Evaluation of the Cynomolgus Monkey FcRn Binding Affinity

Recombinant soluble cynomolgus monkey (cFcRn) was expressed in 293EBNA cells transfected with plasmids encoding for the soluble portion of αFcRn and β₂-microglobulin, and the protein was purified as described previously (Datta-Mannan A, et al., Drug metabolism and disposition: the biological fate of chemicals 2007; 35:86-94; Datta-Mannan A, et al., The Journal of biological chemistry 2007; 282:1709-17). The interaction of the IgG₁ and IgG₄ molecules with recombinant, immobilized cFcRn were monitored by SPR detection using a Biacore 3000 instrument (GE Healthcare) as described previously (Datta-Mannan A, et al., Drug metabolism and disposition: the biological fate of chemicals 2007; 35:86-94; Datta-Mannan A, et al., The Journal of biological chemistry 2007; 282:1709-17).
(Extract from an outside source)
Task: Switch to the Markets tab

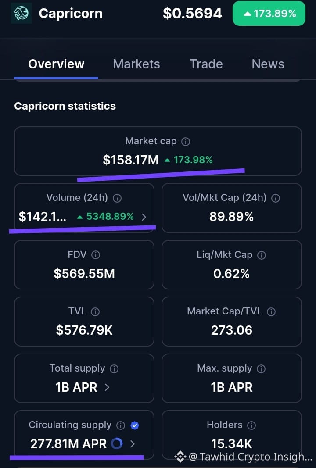Action: point(136,64)
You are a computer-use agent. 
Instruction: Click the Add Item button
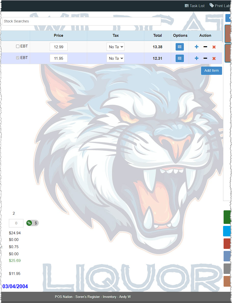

Briefly, recombinant soluble cFcRn was immobilized to flow cell 2 of a CM5 sensor chip using amine coupling chemistry (GE Healthcare). The cFcRn immobilization surface density was approximately 300 RU. The first flow cell was used as a blank control surface lacking cFcRn. All binding experiments were performed with compounds dissolved in running buffer phosphate buffered saline (PBS) with 0.005% Tween 20, pH 6 or PBS with 0.005% Tween 20, pH 7.4 and the samples were run at a flow rate of 100 μl/min for 30 seconds with a dissociation time of 10 minutes. PBS (pH 7.4) was used as dissociation buffer. PBS with 0.005% Tween 20, pH 6 was used as running buffer for the experiments performed to determine the affinity of IgGs to cFcRn. A concentration range of 0.00316 μM to 3.16 μM of each of the IgGs was used to estimate the association and dissociation constants. The binding data were obtained by subtracting the signal of flow cell 1 (blank flow cell not coupled with FcRn) from flow cell 2. Kinetic (association and dissociation) data were then simultaneously fit to a heterogeneous binding model for IgG-cFcRn interactions (BIAevaluation, Ver. 4.1). The data curves for binding and dissociation phases of the sensorgrams for the IgGs at pH 6.0 had low residuals and low x values. The mean of K_d values accounting for the greatest fraction of binding from two independent experiments were reported.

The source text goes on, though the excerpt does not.